If they'd charge what it actually costs to run it plus an upcharge to pay their investors plus some more to make a profit—they'd be out of business tomorrow.

@thomasfuchs it'll be interesting to see how it will play out when three weeks from now, we will be having to decide whether to be able to eat/cook/drive or generate an image of a cute fox playing the ukelele...

AI slop nourish neither soul nor body...

@thomasfuchs Plus the theft and ethical morass.

@curtosis Well yeah, but at least that is the one part of all of this that could be overcome (use only licensed or public domain works, etc.); which is largely true for some niche specialized LLMs like for coding.

I see the future of this in locally-run LLMs that are more or less open source, with training data that's vetted for proper licensing. (You can already run pretty large models locally and it uses only as much energy as gaming does.)
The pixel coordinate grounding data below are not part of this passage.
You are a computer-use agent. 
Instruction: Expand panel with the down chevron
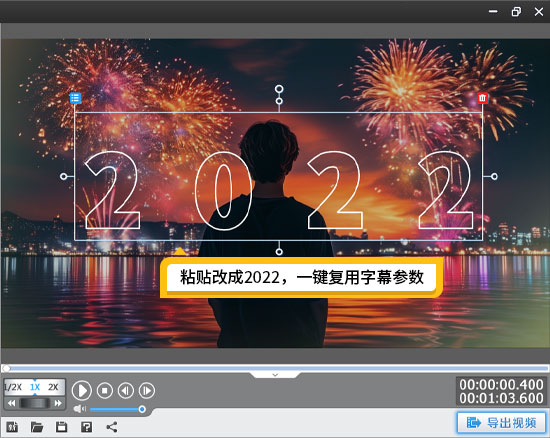[x=275, y=375]
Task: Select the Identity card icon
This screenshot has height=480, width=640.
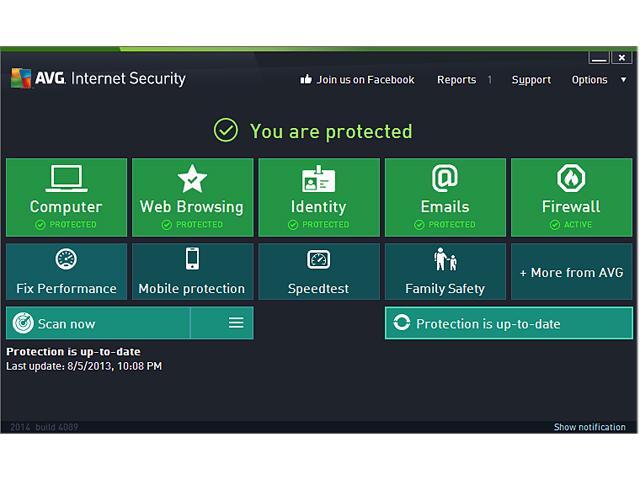Action: click(318, 179)
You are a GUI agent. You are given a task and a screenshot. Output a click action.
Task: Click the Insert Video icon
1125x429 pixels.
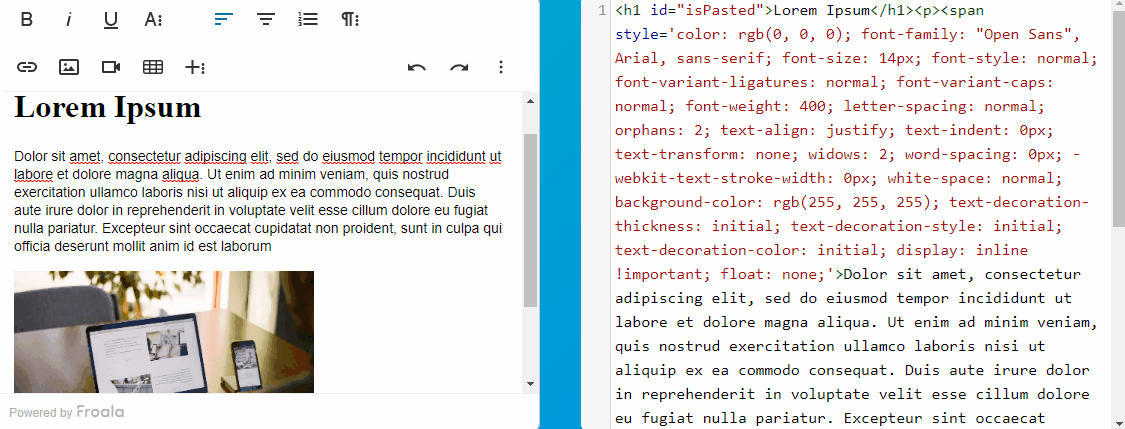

However I fail to see any big use cases for it; programming is probably the biggest one—and only because programming languages are in general terrible so people use LLMs as sort of macros to quickly churn out plausible chunks of code to then go in and refine.

@thomasfuchs True. I was *mostly* referring to how so much of the training was done through exploitative labor practices in the global South.

(FWIW I also think there’s a lot hidden under the “only trained on licensed works” label. Common Pile includes CC-BY[-SA] works, which LLM-generated text violates.)

@thomasfuchs it's useful and can probably be pretty cheap for cases where it doesn't matter if the output is wrong though. Especially spam. It's excellent for spam.